John-Waters-001John Waters was the guest of honour at the Offscreen Film Festival on 9-10 March. His stand-up act This Filthy World at Bozar as well as his masterclass at Cinematek and the screenings of his films at Cinema Nova all enjoyed a full house. Rumours concerning his death that spread through social networks on Friday 8 March couldn’t have been more wrong: the Pope of Trash is alive and well and proved it in the best possible way! All his films are also screened at Cinematek, amongst others Female Trouble (1974), Polyester (1981) in Odorama and Cry-Baby (1990). Besides this retrospective, five films have been selected by the ‘Prince of  Puke’ himself such as Kitten With A Whip (1964) with Ann-Margaret and Boom! (1968) by Joseph Losey.

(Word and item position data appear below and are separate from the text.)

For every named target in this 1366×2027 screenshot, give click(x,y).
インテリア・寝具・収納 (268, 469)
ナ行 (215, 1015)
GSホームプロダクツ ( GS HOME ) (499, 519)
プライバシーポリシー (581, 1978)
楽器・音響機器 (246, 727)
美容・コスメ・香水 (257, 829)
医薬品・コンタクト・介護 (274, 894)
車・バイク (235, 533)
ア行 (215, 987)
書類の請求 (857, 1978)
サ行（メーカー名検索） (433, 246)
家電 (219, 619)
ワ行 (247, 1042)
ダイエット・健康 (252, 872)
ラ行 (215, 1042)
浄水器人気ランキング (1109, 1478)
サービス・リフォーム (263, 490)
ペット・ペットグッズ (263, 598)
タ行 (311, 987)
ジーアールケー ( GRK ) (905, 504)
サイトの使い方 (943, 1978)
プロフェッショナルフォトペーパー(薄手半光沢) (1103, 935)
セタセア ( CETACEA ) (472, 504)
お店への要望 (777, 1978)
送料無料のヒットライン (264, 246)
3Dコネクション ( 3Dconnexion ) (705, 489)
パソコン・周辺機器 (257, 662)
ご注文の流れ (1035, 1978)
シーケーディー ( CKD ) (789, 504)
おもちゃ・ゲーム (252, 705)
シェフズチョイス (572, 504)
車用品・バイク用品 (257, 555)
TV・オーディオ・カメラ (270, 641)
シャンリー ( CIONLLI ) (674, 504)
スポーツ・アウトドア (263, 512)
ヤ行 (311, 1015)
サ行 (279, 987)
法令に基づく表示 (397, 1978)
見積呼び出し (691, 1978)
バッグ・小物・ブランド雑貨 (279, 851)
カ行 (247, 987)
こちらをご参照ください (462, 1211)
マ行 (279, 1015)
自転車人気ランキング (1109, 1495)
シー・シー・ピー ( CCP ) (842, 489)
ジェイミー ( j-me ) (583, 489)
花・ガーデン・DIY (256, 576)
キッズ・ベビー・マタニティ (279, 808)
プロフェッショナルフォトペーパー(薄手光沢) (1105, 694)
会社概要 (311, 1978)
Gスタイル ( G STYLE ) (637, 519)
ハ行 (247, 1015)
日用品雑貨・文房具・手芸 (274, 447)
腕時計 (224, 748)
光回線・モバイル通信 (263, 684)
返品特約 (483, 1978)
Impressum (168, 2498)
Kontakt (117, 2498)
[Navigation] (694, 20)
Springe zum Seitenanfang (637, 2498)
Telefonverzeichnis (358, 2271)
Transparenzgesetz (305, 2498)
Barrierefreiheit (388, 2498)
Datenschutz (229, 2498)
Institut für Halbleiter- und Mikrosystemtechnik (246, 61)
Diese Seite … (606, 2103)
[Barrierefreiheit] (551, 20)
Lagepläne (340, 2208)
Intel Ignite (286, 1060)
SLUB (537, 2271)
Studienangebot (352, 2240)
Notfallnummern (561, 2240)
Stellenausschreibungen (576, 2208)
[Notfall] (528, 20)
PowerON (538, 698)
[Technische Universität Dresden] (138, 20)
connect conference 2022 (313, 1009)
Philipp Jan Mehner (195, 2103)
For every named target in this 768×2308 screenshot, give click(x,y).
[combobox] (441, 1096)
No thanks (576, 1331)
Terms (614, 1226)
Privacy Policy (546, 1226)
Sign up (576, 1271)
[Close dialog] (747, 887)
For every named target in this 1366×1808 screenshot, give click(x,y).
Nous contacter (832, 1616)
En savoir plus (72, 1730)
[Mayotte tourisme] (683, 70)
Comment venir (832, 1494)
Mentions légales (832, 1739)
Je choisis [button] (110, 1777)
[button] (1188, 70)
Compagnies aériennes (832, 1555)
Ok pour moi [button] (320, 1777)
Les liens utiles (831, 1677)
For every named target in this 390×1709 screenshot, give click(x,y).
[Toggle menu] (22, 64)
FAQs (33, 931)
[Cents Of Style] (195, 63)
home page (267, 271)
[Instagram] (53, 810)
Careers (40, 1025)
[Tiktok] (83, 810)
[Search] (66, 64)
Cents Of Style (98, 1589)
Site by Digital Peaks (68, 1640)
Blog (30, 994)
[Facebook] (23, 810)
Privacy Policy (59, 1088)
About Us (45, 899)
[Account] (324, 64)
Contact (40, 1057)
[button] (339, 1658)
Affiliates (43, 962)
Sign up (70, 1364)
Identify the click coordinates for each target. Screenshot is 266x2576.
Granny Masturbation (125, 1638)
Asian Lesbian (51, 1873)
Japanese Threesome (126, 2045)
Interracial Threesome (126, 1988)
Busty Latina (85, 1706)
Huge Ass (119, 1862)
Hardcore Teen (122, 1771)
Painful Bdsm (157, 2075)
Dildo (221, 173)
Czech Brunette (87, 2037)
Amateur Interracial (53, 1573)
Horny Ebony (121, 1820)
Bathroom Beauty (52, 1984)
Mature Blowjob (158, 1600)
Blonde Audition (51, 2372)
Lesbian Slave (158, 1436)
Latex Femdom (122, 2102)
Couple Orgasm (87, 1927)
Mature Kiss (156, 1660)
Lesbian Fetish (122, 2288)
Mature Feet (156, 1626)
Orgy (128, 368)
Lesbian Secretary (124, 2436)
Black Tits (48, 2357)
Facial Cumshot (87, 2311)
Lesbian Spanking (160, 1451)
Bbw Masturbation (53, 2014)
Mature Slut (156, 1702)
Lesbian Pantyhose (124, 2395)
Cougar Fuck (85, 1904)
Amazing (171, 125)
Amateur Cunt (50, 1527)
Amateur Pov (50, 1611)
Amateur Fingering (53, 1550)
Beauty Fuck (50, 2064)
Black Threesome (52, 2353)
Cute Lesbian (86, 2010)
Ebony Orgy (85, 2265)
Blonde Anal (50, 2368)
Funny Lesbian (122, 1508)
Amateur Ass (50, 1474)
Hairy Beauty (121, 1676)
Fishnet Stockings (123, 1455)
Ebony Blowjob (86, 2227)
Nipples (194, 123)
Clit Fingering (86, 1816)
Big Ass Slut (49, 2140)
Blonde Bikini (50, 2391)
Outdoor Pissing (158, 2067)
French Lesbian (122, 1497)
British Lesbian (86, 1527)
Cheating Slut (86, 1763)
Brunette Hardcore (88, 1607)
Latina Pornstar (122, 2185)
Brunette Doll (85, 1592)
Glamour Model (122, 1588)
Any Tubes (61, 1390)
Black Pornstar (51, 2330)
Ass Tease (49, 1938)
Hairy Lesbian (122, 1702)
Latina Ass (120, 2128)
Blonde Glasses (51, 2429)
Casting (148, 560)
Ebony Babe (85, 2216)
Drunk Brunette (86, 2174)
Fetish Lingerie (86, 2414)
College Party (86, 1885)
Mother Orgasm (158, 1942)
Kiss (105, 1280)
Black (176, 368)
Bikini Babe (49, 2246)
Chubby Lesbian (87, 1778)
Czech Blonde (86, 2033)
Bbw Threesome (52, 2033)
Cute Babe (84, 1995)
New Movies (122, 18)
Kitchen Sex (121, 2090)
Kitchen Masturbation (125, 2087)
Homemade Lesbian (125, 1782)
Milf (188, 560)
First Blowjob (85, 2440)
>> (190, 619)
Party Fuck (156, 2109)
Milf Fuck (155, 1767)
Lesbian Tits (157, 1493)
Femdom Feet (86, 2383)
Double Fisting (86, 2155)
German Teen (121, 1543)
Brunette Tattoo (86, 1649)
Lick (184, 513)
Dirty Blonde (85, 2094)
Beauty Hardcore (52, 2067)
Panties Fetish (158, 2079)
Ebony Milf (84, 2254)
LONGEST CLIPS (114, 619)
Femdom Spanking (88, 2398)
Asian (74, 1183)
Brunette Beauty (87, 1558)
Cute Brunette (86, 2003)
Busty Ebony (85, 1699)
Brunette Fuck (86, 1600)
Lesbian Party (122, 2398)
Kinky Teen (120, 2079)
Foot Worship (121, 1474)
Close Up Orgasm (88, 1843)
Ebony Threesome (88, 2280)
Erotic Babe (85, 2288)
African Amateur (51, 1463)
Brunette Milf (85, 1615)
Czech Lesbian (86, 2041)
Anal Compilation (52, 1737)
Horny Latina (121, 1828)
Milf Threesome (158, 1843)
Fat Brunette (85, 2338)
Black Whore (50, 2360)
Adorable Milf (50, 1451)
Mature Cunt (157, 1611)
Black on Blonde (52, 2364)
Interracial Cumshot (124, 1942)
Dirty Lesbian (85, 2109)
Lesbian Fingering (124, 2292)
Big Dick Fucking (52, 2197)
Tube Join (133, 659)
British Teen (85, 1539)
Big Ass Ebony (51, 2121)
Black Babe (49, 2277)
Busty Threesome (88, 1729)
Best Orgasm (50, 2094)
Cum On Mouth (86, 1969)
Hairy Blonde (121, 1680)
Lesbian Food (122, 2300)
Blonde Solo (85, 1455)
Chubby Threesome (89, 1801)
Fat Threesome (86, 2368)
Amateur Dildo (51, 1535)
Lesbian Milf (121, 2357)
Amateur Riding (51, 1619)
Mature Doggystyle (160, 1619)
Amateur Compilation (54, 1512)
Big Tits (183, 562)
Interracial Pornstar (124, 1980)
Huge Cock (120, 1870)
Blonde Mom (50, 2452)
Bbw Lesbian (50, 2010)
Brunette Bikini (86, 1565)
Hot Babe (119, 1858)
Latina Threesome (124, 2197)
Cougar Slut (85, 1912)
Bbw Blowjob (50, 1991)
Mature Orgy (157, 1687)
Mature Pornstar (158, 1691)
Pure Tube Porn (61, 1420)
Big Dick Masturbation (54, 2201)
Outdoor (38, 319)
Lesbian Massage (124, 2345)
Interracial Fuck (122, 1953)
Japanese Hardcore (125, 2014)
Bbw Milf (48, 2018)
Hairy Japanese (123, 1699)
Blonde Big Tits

13 March also sees the start of Offscreen’s homage to José Larraz. Unfortunately, the director had to cancel his visit to the festival, due to health issues. He did however ask us to greet his Belgian public and promised to visit Brussels as soon as possible.The retrospective of his films – among which some rarities such as Symptoms and The Coming of Sin – is still an event in itself. The exhibitions on Larraz’ pictures organised by La Crypte Tonique and on his drawings at Hors Série remain open till the end of March.

The programme will be completed by some Offscreenings – cult films in the making –  such as Sadourni’s Butterflies in presence of its promising Argentinean director Dario Nardi, or the bizarre documentary film The Final Member about an Icelandic penis museum (!). Our homage to Nikkatsu will start with two of the finest films of the Japanese New Wave:  Branded To Kill and Youth of the Beast, both directed by Seijun Suzuki. And there will still be some room left for some camp and trash with the screening of Flash Gordon, an Sci Fi  kitsch extravaganza from the eighties The projection will be animated by cirQ. Finally, a matinee screening of The Girl Can’t Help It in Cinemascope will be held in attendance of some former ouvreuses from Brussels’ long-gone cinemas.